10. The words 'to make money' hold the essence of human morality.

I don't know what your feelings are about it, but before 2008 I never have realized that there exists something like "financial markets".
-
Of course, I knew about the stock exchange, but that governments depend on how financial markets respond? No, that was really new to me.
-
It all looks so innocent and understandable. Let's quote Wikipedia:
"A financial market is a market in which people and entities can trade financial securities, commodities,
-
and other fungible items of value at low transaction costs and at prices that reflect supply and demand.
-
Securities include stocks and bonds, and commodities include precious metals or agricultural goods.
-
There are both general markets (where many commodities are traded) and specialized markets (where only one commodity is traded).
-
Markets work by placing many interested buyers and sellers, including households, firms, and government agencies, in one "place", thus making it easier for them to find each other.
-
An economy which relies primarily on interactions between buyers and sellers to allocate resources is known as a market economy in contrast either to a command economy or to a non-market economy such as a gift economy.
-
In finance, financial markets facilitate:
- The raising of capital (in the capital markets)
- The transfer of risk (in the derivatives markets)
-
In economics, typically, the term market means the aggregate of possible buyers and sellers of a certain good or service and the transactions between them.
-
During the 1980s and 1990s, a major growth sector in financial markets is the trade in so called derivative products, or derivatives for short."
- end quote -
-
It is simple as that. All is just interaction between buyers and sellers. That is what most economists like to believe, but philosophers and psychologist question fundamentally.
-
In a previous lecture Longstep brought to my attention the following documentary:
http://videos.arte.tv/fr/videos/la-grande-pompe-a-phynances--6965918.html
(unfortunately only in French and German). There is also a part two.
-
The story of the documentary is pretty scary. It is hard to believe, that we are dealing with human beings controlling the financial world.
-
It just looks like a small oligargy of financial hotshots that try to control our world. Their motivation? That is the most scary part: making more money….
-
This in combination with the simplistic anthropology of many economists, who believe to live in a world of buyers and sellers,

this leads to the famous speech on money by Francisco d"Anconia in Ayn Rand's "Atlas Shrugged". (Part Two, Chapter II, The Aristocracy of Pull)

- quote -
"If you ask me to name the proudest distinction of Americans, I would choose—because it contains all the others—the fact that they were the people who created the phrase 'to make money.'

No other language or nation had ever used these words before; men had always thought of wealth as a static quantity—to be seized, begged, inherited, shared, looted or obtained as a favor.

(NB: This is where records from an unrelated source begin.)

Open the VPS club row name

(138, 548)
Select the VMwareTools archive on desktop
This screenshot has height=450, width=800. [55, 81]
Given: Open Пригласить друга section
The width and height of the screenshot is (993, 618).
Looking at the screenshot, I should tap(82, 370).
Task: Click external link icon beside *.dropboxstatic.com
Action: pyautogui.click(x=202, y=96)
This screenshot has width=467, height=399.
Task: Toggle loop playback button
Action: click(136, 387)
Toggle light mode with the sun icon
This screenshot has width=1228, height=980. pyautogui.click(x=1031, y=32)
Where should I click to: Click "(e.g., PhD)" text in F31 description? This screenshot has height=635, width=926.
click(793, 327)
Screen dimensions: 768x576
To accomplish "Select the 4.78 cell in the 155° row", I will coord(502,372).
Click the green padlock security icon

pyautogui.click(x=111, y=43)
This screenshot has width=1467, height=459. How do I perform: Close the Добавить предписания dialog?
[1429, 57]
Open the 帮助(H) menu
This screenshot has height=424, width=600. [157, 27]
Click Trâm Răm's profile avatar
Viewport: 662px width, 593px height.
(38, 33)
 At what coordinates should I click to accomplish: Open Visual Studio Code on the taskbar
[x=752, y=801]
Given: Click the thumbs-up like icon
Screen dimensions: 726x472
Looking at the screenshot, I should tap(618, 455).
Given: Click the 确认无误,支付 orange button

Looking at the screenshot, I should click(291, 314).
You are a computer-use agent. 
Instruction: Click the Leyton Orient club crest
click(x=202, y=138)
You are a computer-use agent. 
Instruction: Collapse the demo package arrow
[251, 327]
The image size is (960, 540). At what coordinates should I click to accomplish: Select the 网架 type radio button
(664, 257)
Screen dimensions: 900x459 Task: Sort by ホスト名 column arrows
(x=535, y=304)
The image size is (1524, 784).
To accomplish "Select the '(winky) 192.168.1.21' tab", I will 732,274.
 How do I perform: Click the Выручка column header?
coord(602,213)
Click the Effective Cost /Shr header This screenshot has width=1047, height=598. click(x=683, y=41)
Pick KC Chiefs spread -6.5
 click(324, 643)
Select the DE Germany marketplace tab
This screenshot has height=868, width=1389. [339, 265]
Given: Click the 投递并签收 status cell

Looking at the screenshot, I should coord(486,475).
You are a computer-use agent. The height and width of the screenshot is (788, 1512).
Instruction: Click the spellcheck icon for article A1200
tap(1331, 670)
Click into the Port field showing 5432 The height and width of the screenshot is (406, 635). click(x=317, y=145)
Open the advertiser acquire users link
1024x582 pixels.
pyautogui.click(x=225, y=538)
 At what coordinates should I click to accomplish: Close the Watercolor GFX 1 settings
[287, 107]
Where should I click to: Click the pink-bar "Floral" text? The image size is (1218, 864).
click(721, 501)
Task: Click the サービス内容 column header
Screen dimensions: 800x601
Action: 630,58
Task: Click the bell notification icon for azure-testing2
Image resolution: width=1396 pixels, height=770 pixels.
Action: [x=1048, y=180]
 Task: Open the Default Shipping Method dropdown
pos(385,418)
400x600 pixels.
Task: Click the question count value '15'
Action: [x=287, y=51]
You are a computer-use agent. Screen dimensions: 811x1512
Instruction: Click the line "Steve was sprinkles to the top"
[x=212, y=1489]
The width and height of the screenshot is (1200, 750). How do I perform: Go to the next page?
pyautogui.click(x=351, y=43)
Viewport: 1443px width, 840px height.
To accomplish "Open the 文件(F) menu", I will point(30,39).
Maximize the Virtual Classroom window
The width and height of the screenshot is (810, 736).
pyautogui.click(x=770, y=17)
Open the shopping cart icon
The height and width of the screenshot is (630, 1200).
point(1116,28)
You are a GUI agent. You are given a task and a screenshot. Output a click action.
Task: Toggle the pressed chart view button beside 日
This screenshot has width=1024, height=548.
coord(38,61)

Americans were the first to understand that wealth has to be created. The words 'to make money' hold the essence of human morality.
-end quote -

And with this (American) morality we are dealing now and keep our conviction that the essence of morality is something quite different.

Dr. Vandana Shiva from India, held a lecture at Portland Community College in Portland, Oregon, USA on February 24th, 2011.

Lizzy brought her to my attention and a quote from her lecture, I think, is a perfect addition to this lecture:

-quote-
"Democracy in the present context is dead because originally it was of the people by the people and for the people.

Although millions of people say "no war" all governments of the rich nations send soldiers to Iraq and Afganistan.

Across the world people say "stop the banks from stealing our money" ... and the governments do nothing apart from saving the banks and let them be even more valuable than the people.

When corporations start to influence political decisions and lobbyists substitute the people then it is a government of the corporations by the corporations and the people are totally disposable.

This is what threatens democracy and why democracy has to be invented new".
http://www.youtube.com/watch?v=UOfM7QD7-kk

My only criticism here is, that corporations and governments are still just individual human beings. In other words, it still is about the individual ethics of an individual being that makes this world.

 

 

 

 

11. Slow assassination of moral values

Last night I was watching the movie "Basic Instinct" with Michael Douglas and Sharon Stone and observed the following scene.

In some meeting the psychologist describes the personality of the icepick murderer. The suspect, Catherine Tramell (Sharon Stone), Berkeley graduate in psychology and literature, wrote a book,

describing the exact details of how the murder with the icepick took place. She also inherited 105 million dollars from her parents , who died in a mysterious accident…..

When leaving the meeting and entering the elevator there is the following conversation between the participants of the meeting (policemen of course):

Mr. A: "We call her in for questioning."
Mr. B: "She has got enough money to burn this whole place down."

Mr. C:"Won't do any good. She just walks in with some super star lawyer, who got us all canned for wasting the taxpayer's money."

[OK….just for those who do know or don't know the move. Eventually she does get interrogated. And there it is where every man wants to watch the movie only frame by frame:-)]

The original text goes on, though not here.